Moses Mendelssohn, 1729-1786

History tends to judge people far differently than their contemporaries do. Many people who were considered to be outstanding and influential in their lifetimes are lowered in the run of history. And many people who suffered indignities in their lifetimes are raised generations later. We just have to wait a while for the verdict to come in. This post will explore two people whose lives illustrate both sides of that coin.

The father of Reform Judaism was Moses Mendelssohn. He a short, unattractive person – a hunchback with the stereotypical hooked Jewish nose.
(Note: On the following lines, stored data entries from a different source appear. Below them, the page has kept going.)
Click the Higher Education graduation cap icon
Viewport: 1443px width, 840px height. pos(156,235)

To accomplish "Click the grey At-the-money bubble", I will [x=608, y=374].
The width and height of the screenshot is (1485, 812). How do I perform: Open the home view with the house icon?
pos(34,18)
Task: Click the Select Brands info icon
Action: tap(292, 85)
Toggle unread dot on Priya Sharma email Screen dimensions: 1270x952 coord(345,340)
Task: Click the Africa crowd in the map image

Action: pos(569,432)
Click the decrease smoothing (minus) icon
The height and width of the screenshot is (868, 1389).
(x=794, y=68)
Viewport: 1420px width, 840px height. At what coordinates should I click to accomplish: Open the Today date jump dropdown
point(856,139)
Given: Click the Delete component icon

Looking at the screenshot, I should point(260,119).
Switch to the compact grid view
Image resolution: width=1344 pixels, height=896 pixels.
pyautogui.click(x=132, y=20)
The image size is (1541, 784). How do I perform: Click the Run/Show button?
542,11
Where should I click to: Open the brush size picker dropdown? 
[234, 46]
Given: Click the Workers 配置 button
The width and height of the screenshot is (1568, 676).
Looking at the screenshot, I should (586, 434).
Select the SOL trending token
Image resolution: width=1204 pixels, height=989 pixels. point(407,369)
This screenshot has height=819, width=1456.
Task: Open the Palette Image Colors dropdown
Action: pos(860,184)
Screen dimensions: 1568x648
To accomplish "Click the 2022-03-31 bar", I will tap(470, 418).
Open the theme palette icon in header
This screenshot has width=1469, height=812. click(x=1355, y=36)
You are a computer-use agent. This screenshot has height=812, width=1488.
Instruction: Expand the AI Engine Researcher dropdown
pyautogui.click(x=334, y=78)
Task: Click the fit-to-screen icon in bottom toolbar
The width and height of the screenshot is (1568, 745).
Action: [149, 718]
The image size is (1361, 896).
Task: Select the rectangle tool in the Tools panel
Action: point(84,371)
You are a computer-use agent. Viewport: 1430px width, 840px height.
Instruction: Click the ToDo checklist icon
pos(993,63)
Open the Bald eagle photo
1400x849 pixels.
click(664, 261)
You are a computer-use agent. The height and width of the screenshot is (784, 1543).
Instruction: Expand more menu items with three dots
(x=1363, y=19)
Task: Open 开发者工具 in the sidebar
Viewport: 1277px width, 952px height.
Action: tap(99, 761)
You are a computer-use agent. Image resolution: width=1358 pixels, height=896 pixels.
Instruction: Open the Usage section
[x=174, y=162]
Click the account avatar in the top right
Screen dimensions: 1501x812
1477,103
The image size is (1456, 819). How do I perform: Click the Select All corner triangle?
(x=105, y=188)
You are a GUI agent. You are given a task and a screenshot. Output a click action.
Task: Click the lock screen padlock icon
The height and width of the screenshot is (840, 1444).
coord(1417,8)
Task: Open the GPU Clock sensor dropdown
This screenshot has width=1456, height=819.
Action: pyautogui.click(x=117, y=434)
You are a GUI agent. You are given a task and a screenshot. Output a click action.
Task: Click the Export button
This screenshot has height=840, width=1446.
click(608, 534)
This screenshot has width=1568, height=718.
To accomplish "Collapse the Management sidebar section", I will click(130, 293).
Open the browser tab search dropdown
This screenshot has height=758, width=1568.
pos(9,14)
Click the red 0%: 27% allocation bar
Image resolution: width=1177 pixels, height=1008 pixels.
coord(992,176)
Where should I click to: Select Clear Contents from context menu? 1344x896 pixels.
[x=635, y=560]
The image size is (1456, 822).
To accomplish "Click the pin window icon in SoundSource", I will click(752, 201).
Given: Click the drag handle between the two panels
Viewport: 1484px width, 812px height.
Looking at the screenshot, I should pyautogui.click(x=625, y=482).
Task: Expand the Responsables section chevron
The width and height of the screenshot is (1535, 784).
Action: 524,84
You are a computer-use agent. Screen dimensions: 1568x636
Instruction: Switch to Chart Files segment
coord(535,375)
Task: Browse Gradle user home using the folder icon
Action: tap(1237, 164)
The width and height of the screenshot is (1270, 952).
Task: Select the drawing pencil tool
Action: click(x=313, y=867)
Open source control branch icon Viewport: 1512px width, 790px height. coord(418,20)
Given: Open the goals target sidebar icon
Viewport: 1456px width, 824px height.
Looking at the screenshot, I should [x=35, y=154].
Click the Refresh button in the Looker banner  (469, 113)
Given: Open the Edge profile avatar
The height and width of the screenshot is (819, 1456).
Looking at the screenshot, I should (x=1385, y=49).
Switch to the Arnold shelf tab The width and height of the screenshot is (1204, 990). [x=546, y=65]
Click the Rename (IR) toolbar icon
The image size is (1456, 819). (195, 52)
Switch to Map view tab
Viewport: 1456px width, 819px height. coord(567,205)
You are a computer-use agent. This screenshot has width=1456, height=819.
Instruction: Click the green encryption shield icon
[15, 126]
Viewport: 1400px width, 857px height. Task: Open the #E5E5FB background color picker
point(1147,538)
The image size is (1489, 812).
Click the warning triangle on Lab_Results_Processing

The Prussian emperor said about him, “Never have I seen such great wine in such an ugly vessel.” Mendelssohn was a genius: a graduate of the highest German universities, an author of philosophy books, and friend of the Crown Prince of Prussia. Yet at the same time, he was a profound Jewish scholar and Talmudist who communicated with the leading rabbis of the day.

Mendelssohn proposed that every Jew should “be a cosmopolitan man in the street, and a Jew at home.” In other words, Jews should give up their traditional garb and dress like Germans. They should stop speaking Yiddish. But in their homes, they should still keep kosher, and observe the Sabbath, etc.

This was a fatal mistake, and a typical one for a genius: the belief that everyone else is just like him. Mendelssohn assumed that all Jews could repeat this matchless trick of being simultaneously respected in both traditional Jewish and German intellectual circles. But his ideas were an abysmal failure, even in his own family. Four of his six children converted to Christianity. When Jews began abandoning Jewish customs in the street, they abandoned Jewish practice in their homes as well. This occurred on a massive scale throughout Germany, and contrary to what Mendelssohn thought, the more the Jews became like Germans, the more the Germans despised them.

Because of this, certainly amongst traditional Jews, Moses Mendelssohn is now viewed not only persona non grata, but as a traitor, someone who opened the door to the Holocaust. In many religious Jewish homes, even the mention of his name is forbidden, let alone the reading of any of his works.

The grave of Rabbi Moshe Chaim Luzzatto, 1707-1745

The precise opposite of this happened with Rabbi Moshe Chaim Luzzatto, also known by the acronym, the Ramchal. Like Mendelssohn, he lived in the 18th century, but unlike Mendelssohn, he was an outcast in his lifetime.  He was a Kabbalist at a time when Kabbalists were persecuted, and so his life was tragic. His books weren’t just ignored; they were banned. He himself was excommunicated several times, first in his native Italy, and then in France. He fled to Amsterdam and found work as a lens grinder, but his enemies pursued him. He emigrated to the land of Israel, and then died in a cholera epidemic at the age of 39.

With such a short life, we shouldn’t know anything about him, but history stepped in and “rehabilitated” him. It began after his death when his writings were recognized by the leader of the Jewish people, the Gaon of Vilna. It culminated when his books were accepted as central texts in the mussar yeshivas whose main focus was character perfection. Today, his books are studied universally throughout the traditional Jewish world. But I would hazard to say that most people don’t realize how controversial they were in his own times.

So we can say that history has voted for the Ramchal and against Mendelssohn. The verdict has come in. History gets the last vote in a person’s ultimate legacy.